Television promotes the idea that everything should be entertaining. This idea is not only harmful to the seriousness of our public discourse, but destroys the clarity and value any viable thought may have had. There is practically no way of effectively forming complex ideas, constructing arguments to support those ideas, and providing documentation to strengthen those arguments using television (you could conceivably do this with TV, but chances are very good that practically no one would watch such a dull program) . An undertaking like the one I have mentioned would be much better suited for the written word. Television provides people with a wide variety of entertaining images that change every few seconds and require little or no previous knowledge to enjoy. Every episode is a self contained package. Even shows that require a minimal understanding of the events that preceded the current episode open with the phrase “Previously on …” and a dizzying montage of images and one-liners can catch you up completely in less than thirty seconds. However, complex ideas are not self contained packages. You can’t watch a thirty second montage to catch you up on Trigonometry or the history of the United States or Aristotle’s metaphysics. Serious, valuable ideas and concepts cannot be conveyed adequately via television. It simply isn’t the media for that kind of discourse.

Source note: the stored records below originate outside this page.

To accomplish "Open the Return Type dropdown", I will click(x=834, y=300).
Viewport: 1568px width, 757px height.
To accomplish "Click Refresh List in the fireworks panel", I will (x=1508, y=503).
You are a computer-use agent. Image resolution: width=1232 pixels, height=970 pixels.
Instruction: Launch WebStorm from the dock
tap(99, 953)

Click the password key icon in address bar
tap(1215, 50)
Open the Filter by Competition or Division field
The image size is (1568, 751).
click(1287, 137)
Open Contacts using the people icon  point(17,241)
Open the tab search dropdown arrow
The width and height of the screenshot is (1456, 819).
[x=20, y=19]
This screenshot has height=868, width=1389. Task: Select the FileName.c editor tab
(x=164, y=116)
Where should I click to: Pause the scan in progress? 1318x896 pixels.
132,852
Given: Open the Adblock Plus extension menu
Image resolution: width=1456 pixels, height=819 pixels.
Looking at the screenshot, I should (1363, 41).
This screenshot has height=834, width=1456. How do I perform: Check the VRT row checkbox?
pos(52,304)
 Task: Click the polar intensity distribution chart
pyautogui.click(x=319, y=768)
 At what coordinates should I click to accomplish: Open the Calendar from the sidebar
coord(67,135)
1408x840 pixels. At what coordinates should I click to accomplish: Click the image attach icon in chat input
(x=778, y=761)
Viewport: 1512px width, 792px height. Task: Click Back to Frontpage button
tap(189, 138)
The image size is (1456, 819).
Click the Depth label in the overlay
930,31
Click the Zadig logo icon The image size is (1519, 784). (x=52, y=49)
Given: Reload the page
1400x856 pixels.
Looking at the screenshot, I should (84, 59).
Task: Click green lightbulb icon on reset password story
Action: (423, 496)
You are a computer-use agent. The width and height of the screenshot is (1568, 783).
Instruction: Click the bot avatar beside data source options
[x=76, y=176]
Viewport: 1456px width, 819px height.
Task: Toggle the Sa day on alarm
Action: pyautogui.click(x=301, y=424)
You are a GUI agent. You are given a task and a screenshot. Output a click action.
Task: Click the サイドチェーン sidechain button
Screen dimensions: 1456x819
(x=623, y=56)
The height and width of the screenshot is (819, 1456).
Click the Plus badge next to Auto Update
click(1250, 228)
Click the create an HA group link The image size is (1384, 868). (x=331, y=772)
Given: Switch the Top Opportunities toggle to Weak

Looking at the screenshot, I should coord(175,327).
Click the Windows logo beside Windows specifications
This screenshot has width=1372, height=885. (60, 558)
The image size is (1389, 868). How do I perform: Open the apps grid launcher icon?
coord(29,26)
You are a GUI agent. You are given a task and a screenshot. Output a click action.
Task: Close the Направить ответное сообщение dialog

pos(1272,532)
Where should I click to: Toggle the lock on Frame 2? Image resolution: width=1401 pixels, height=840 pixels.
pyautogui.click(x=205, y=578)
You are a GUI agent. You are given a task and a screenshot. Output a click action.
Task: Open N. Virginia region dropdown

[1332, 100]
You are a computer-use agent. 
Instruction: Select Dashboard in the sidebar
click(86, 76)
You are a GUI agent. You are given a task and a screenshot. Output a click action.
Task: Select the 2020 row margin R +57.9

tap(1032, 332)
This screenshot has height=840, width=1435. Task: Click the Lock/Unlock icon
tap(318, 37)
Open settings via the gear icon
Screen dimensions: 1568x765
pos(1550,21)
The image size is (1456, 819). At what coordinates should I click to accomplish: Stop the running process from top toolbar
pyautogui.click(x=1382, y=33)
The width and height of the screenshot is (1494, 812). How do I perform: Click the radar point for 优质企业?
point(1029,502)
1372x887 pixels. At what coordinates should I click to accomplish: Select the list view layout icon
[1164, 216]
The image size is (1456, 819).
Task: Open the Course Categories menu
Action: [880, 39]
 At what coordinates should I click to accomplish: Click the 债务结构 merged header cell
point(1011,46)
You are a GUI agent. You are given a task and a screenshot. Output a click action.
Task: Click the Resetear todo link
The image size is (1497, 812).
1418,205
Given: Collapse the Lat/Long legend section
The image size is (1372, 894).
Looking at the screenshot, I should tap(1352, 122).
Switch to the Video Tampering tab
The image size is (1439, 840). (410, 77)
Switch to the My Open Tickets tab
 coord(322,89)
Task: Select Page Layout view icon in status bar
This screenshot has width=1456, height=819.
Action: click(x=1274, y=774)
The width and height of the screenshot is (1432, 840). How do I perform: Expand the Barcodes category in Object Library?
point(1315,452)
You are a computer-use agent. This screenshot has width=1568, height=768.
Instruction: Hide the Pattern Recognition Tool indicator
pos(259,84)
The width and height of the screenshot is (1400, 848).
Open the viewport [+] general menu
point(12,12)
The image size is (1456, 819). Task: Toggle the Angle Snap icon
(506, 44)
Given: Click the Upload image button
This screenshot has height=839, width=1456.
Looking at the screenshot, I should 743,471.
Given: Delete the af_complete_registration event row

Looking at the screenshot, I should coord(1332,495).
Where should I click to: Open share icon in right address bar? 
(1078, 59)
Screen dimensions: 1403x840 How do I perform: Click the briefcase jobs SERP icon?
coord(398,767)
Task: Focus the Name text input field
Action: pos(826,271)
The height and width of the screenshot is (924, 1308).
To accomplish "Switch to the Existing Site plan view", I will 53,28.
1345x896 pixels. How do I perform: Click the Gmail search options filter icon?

Television has done a great deal of damage to our culture already. The effects it has wreaked in politics, education, commerce, and religion are more obvious now in 2008 than when Postman penned his book in 1985, but our culture has yet to completely die. And it may have hope yet. Television and other new technologies will continue to affect our culture. Any attempts to stop the effects of new and existing technologies are already futile. Instead, the best we may be able to hope for is a recognition of how television affects the way we communicate with each other about important matters so that we don’t become the world Huxley imagined: “for in the end, he was trying to tell us that what afflicted the people in Brave New World was not that they were laughing instead of thinking, but that they did not know what they were laughing about and why they had stopped thinking” (Postman 163).


Reference:
Postman, Neil. Amusing Ourselves to Death: Public Discourse in the Age of Show Business. New York: Viking Penguin. 1985.